指定任务 1:
把关于蛋白酶ClpXP研究的这段文字，从“2013年6月30日 讯 /生物谷BIOON/”开始、到“点以及如何工作目前并不清楚。”为止（包括这两处）逐字抄录下来。
指定任务 2:
在关于蛋白酶ClpXP研究的文字中，这项研究报告刊登在哪本国际杂志上？
指定任务 3:
根据关于蛋白酶ClpXP研究的文字，研究者为什么认为蛋白质的降解对细菌细胞很重要？用一到三句话说明。

2013年6月30日 讯 /生物谷BIOON/ --近日一项刊登在国际杂志Molecular Microbiology上的研究报告中,来自马萨诸塞大学的研究者通过使用生化技术和质谱分析法来追踪蛋白酶ClpXP,从而揭示蛋白质的降解对于细胞周期进程以及细菌的发育重要的分子机制,这项研究或为开发新型抗生素提供思路。
研究者表示,在细菌细胞中,蛋白质的降解对于其生长发育以及适应环境都至关重要。一种名为能量依赖性的蛋白酶类对于主要来负责细菌细胞蛋白质的降解,但是这些蛋白酶识别什么样的靶点以及如何工作目前并不清楚。

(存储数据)
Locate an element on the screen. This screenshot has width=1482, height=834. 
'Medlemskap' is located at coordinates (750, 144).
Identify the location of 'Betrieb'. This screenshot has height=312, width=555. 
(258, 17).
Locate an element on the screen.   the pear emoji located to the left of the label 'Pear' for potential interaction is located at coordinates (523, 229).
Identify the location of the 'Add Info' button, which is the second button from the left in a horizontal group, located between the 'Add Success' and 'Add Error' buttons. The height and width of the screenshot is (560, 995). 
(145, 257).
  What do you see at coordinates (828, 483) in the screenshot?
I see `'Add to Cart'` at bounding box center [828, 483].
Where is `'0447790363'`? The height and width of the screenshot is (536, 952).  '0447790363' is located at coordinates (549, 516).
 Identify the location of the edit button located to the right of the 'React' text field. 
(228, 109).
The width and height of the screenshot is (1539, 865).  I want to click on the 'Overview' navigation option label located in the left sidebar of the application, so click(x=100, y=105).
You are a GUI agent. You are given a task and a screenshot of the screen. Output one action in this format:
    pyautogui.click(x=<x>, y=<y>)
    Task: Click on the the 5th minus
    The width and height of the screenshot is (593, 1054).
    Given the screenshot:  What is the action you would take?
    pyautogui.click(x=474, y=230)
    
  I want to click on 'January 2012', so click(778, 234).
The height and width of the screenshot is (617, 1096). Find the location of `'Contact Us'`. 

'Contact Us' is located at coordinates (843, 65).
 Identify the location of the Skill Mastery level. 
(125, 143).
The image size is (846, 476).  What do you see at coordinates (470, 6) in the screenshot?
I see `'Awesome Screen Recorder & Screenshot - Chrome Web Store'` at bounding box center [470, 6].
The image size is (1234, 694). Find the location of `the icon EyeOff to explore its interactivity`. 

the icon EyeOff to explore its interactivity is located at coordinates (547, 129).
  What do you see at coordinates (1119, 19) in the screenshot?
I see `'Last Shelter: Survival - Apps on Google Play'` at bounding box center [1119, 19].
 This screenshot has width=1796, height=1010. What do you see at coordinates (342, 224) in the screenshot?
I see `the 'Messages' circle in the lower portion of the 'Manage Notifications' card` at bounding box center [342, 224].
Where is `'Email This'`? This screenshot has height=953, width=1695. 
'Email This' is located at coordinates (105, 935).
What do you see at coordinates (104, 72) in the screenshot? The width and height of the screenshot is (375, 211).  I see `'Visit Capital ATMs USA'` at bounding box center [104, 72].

回答 1:
2013年6月30日 讯 /生物谷BIOON/ --近日一项刊登在国际杂志Molecular Microbiology上的研究报告中,来自马萨诸塞大学的研究者通过使用生化技术和质谱分析法来追踪蛋白酶ClpXP,从而揭示蛋白质的降解对于细胞周期进程以及细菌的发育重要的分子机制,这项研究或为开发新型抗生素提供思路。
研究者表示,在细菌细胞中,蛋白质的降解对于其生长发育以及适应环境都至关重要。一种名为能量依赖性的蛋白酶类对于主要来负责细菌细胞蛋白质的降解,但是这些蛋白酶识别什么样的靶点以及如何工作目前并不清楚。

回答 2:
Molecular Microbiology。

回答 3:
研究者指出，在细菌细胞中，蛋白质的降解对细菌的生长发育和适应环境都至关重要。